▸ Task objective: The records follow. Copy them exactly, but omit the pictures.

Stored data entries:
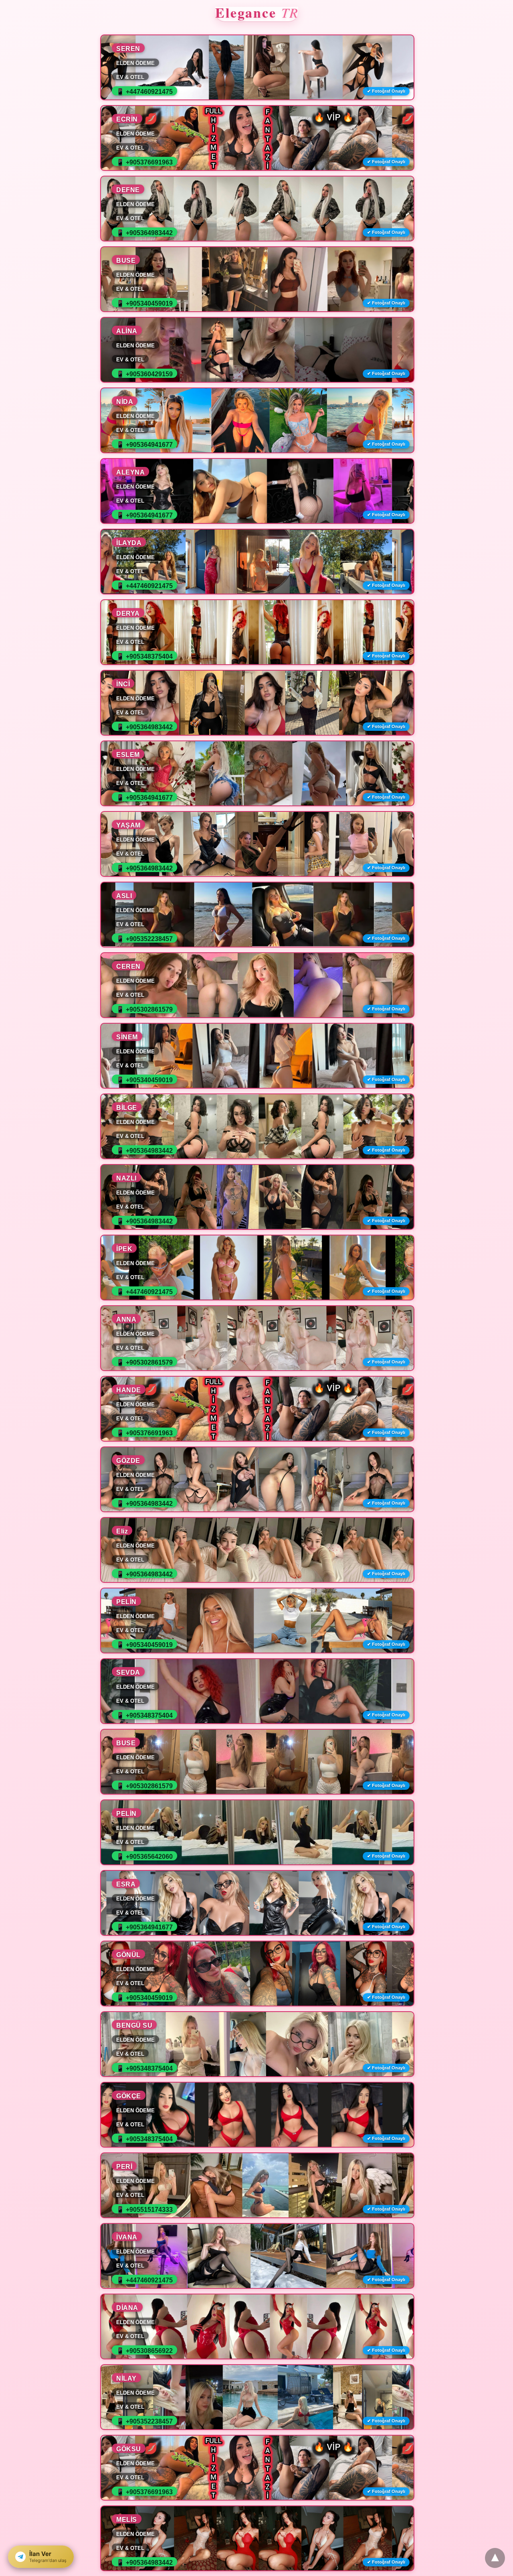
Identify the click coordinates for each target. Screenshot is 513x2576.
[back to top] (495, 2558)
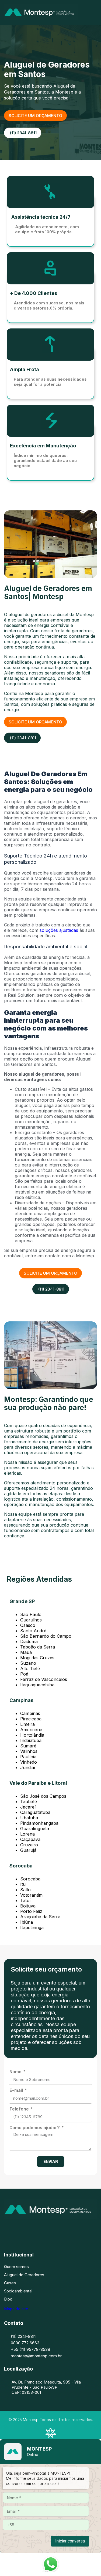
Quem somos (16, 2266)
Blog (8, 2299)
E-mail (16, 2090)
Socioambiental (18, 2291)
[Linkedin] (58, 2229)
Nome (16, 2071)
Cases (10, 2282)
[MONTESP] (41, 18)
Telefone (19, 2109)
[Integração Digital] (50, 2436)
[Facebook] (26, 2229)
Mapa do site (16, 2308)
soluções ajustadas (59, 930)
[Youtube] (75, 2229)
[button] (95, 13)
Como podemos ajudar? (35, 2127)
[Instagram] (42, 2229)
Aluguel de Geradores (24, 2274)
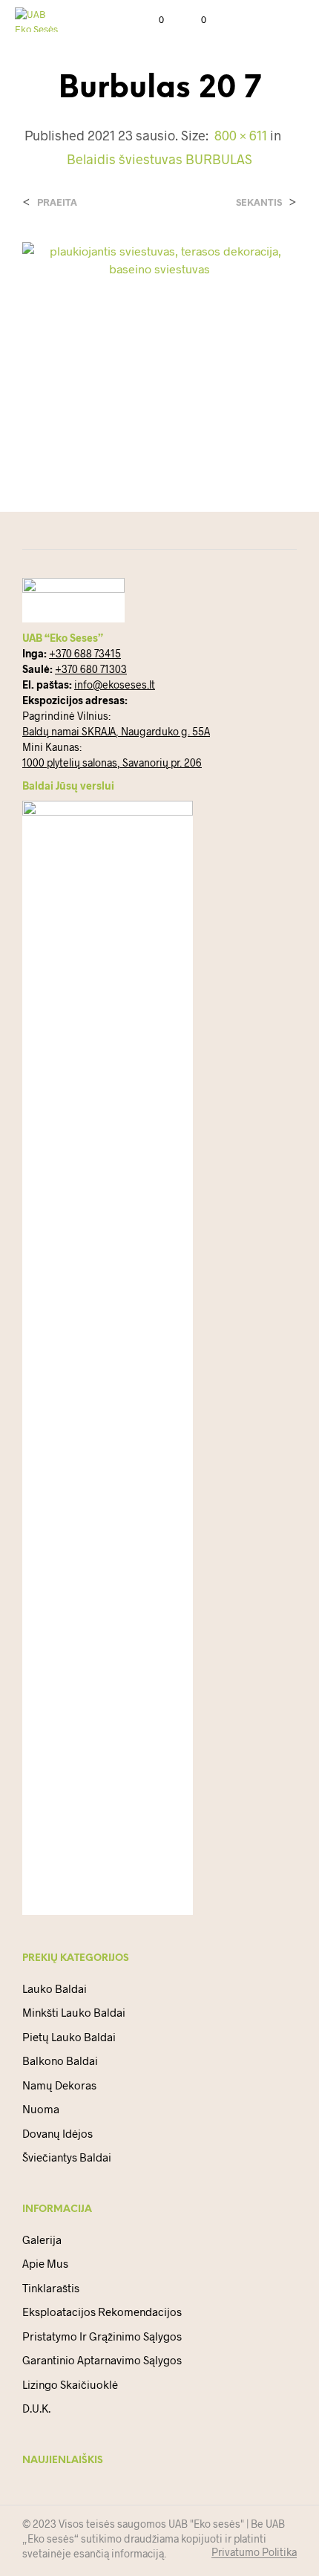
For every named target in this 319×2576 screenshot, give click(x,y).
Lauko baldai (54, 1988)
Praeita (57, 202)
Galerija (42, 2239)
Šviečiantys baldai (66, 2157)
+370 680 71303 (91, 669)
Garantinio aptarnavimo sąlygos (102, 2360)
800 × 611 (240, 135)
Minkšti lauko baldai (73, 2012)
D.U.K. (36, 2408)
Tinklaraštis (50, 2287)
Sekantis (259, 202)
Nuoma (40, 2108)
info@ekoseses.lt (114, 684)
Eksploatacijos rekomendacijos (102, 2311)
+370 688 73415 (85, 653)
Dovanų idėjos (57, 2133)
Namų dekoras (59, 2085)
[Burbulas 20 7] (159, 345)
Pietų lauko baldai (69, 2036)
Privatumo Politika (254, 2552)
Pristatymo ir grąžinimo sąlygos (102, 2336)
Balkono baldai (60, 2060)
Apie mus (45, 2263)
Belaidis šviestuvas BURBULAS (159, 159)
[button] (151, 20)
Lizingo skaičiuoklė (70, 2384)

▸ Answer below:
Identify the click coordinates for each target. Screenshot is 513x2576.
[back to top] (495, 2558)
Quem somos (16, 2266)
Blog (8, 2299)
E-mail (16, 2090)
Socioambiental (18, 2291)
[Linkedin] (58, 2229)
Nome (16, 2071)
Cases (10, 2282)
[MONTESP] (41, 18)
Telefone (19, 2109)
[Integração Digital] (50, 2436)
[Facebook] (26, 2229)
Mapa do site (16, 2308)
soluções ajustadas (59, 930)
[Youtube] (75, 2229)
[button] (95, 13)
Como podemos ajudar? (35, 2127)
[Instagram] (42, 2229)
Aluguel de Geradores (24, 2274)
For every named target in this 319×2576 screenshot, give click(x,y).
Lauko baldai (54, 1988)
Praeita (57, 202)
Galerija (42, 2239)
Šviečiantys baldai (66, 2157)
+370 680 71303 (91, 669)
Garantinio aptarnavimo sąlygos (102, 2360)
800 × 611 (240, 135)
Minkšti lauko baldai (73, 2012)
D.U.K. (36, 2408)
Tinklaraštis (50, 2287)
Sekantis (259, 202)
Nuoma (40, 2108)
info@ekoseses.lt (114, 684)
Eksploatacijos rekomendacijos (102, 2311)
+370 688 73415 (85, 653)
Dovanų idėjos (57, 2133)
Namų dekoras (59, 2085)
[Burbulas 20 7] (159, 345)
Pietų lauko baldai (69, 2036)
Privatumo Politika (254, 2552)
Pristatymo ir grąžinimo sąlygos (102, 2336)
Balkono baldai (60, 2060)
Apie mus (45, 2263)
Belaidis šviestuvas BURBULAS (159, 159)
[button] (151, 20)
Lizingo skaičiuoklė (70, 2384)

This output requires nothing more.